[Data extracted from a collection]
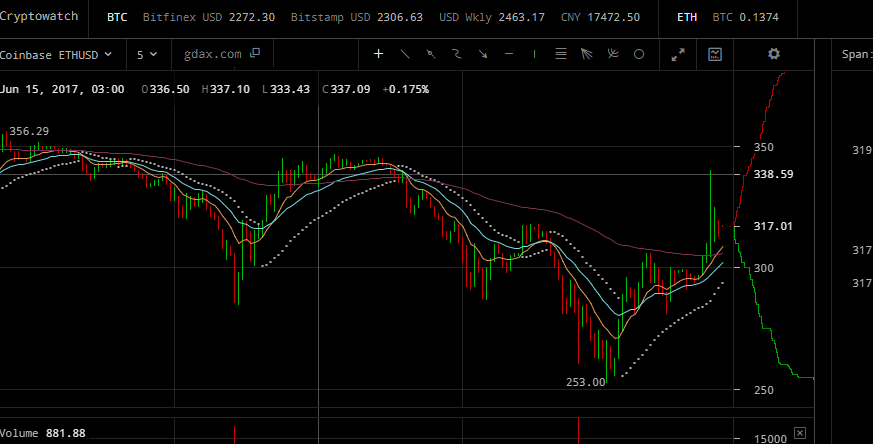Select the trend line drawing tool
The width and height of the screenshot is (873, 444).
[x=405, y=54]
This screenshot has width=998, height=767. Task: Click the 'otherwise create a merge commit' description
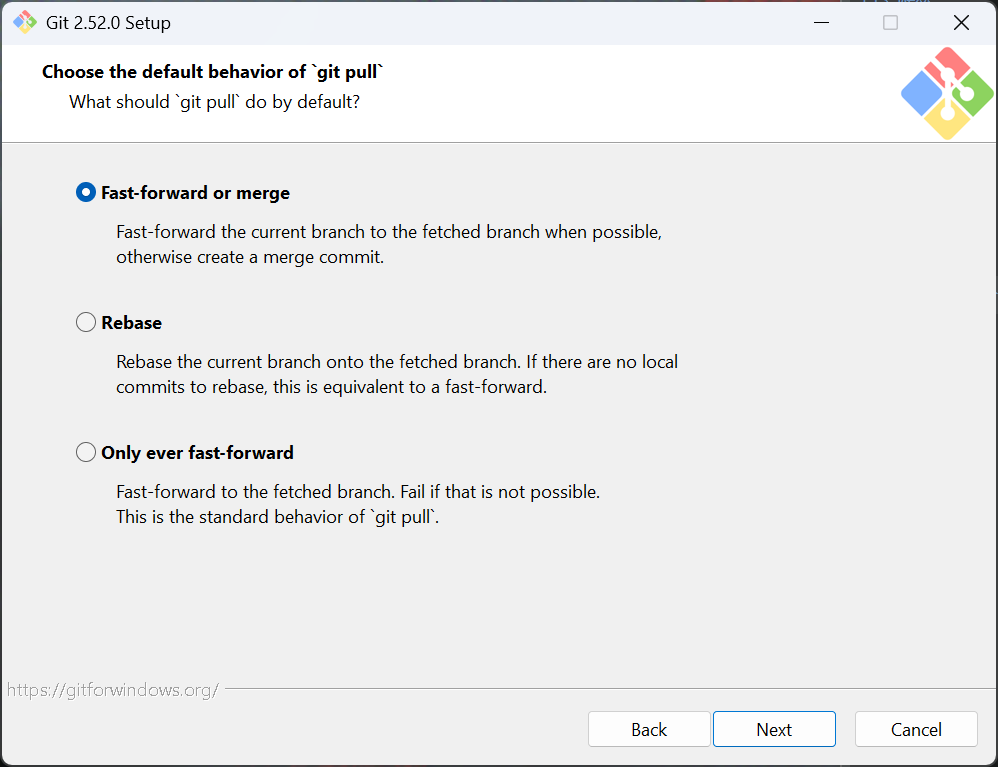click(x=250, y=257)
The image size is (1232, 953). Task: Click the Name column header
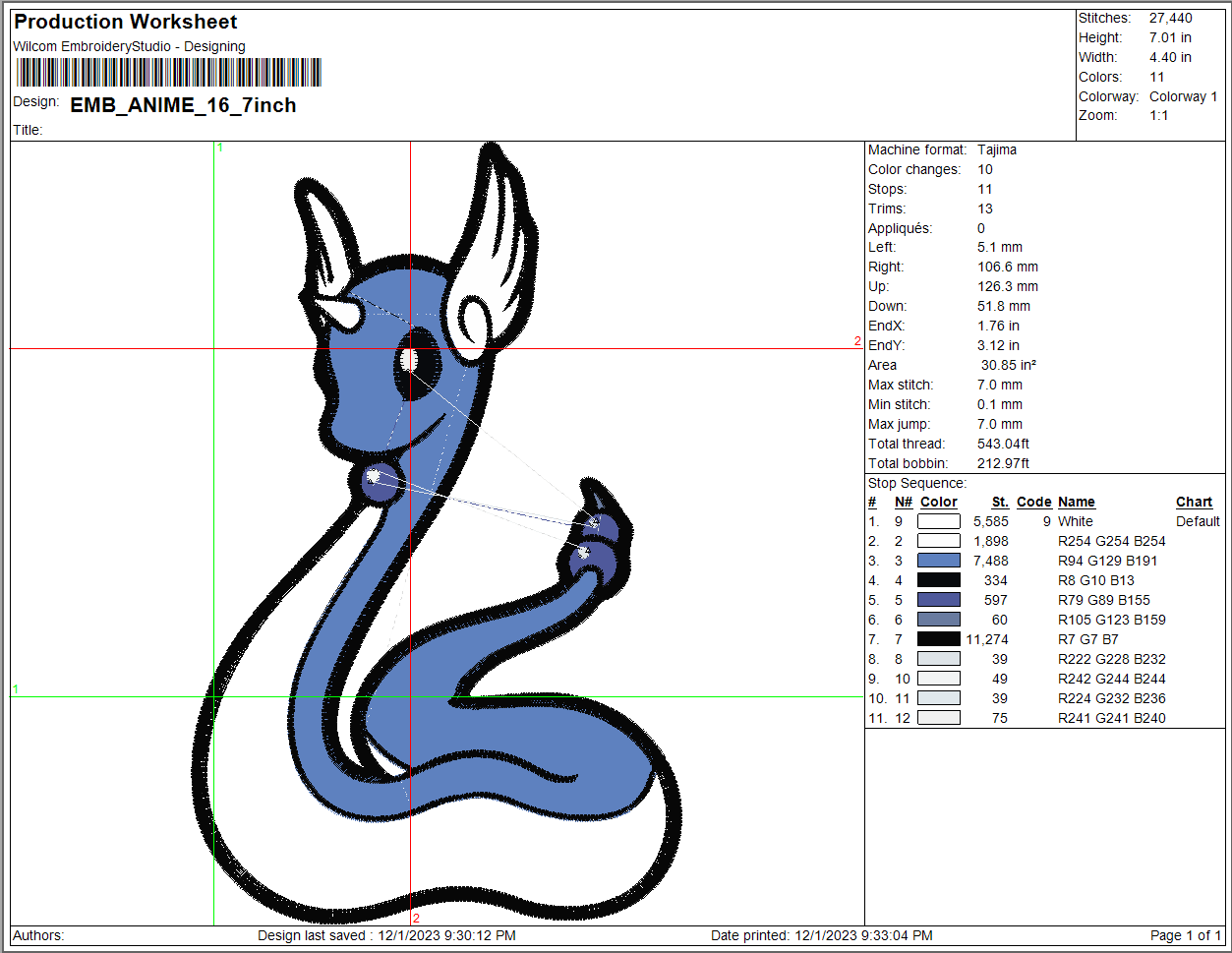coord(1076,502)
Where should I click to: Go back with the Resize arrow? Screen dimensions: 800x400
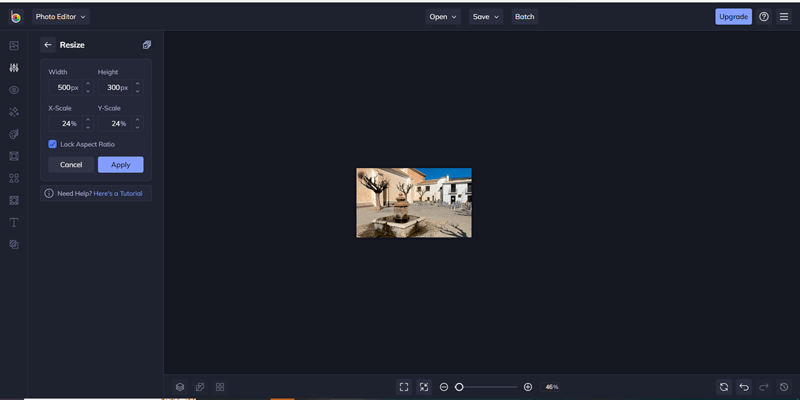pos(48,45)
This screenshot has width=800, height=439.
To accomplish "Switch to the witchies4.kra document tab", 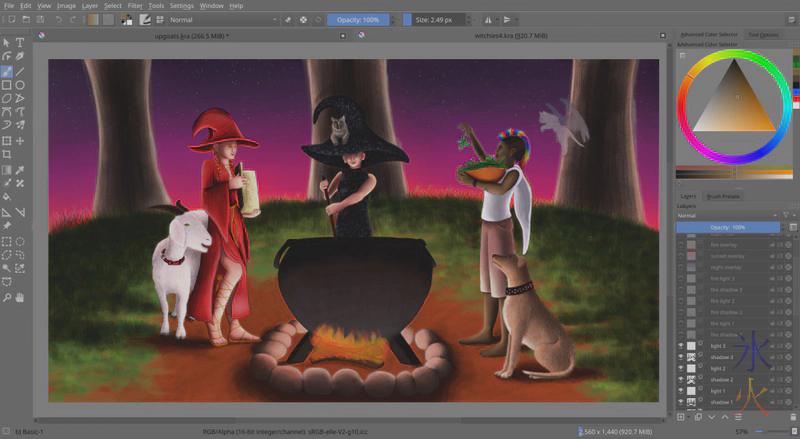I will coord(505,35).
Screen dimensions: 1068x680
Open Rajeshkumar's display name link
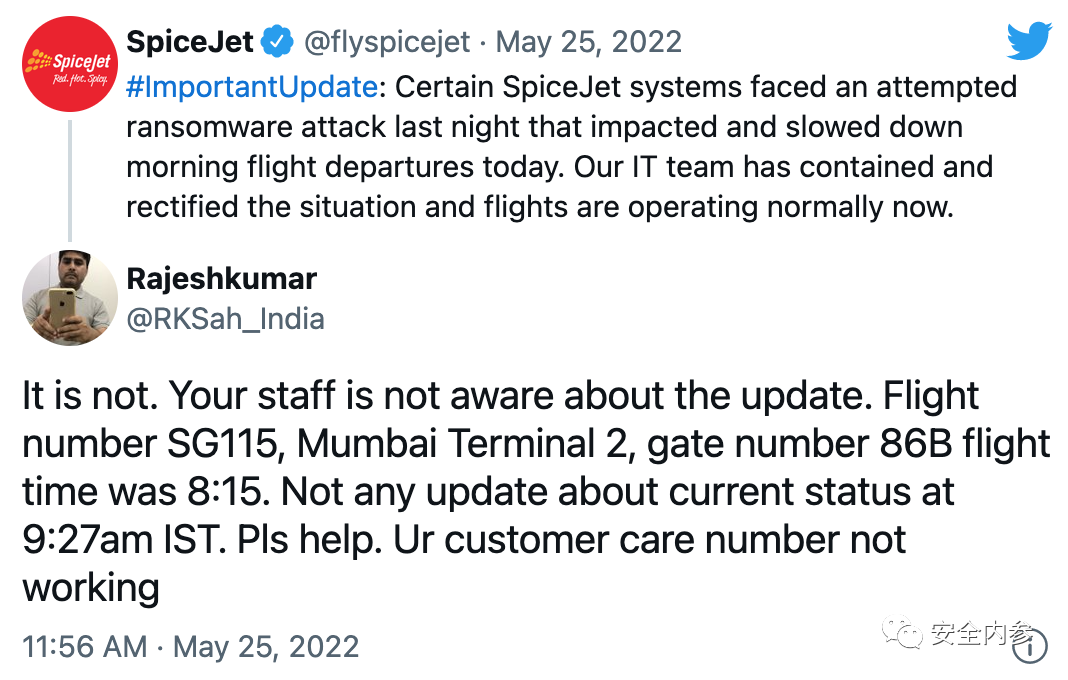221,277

TASK BRIEF
Using the entries above, write out exactly the lines from the one with "This screenshot has width=998, height=767." through the one with "This screenshot has width=800, height=439.", ends included. Leave out any pictures.

SOLUTION TO THIS PROBLEM
This screenshot has width=998, height=767. Task: Click the 'otherwise create a merge commit' description
click(x=250, y=257)
The image size is (1232, 953). Task: Click the Name column header
coord(1076,502)
Where should I click to: Go back with the Resize arrow? Screen dimensions: 800x400
pos(48,45)
This screenshot has width=800, height=439.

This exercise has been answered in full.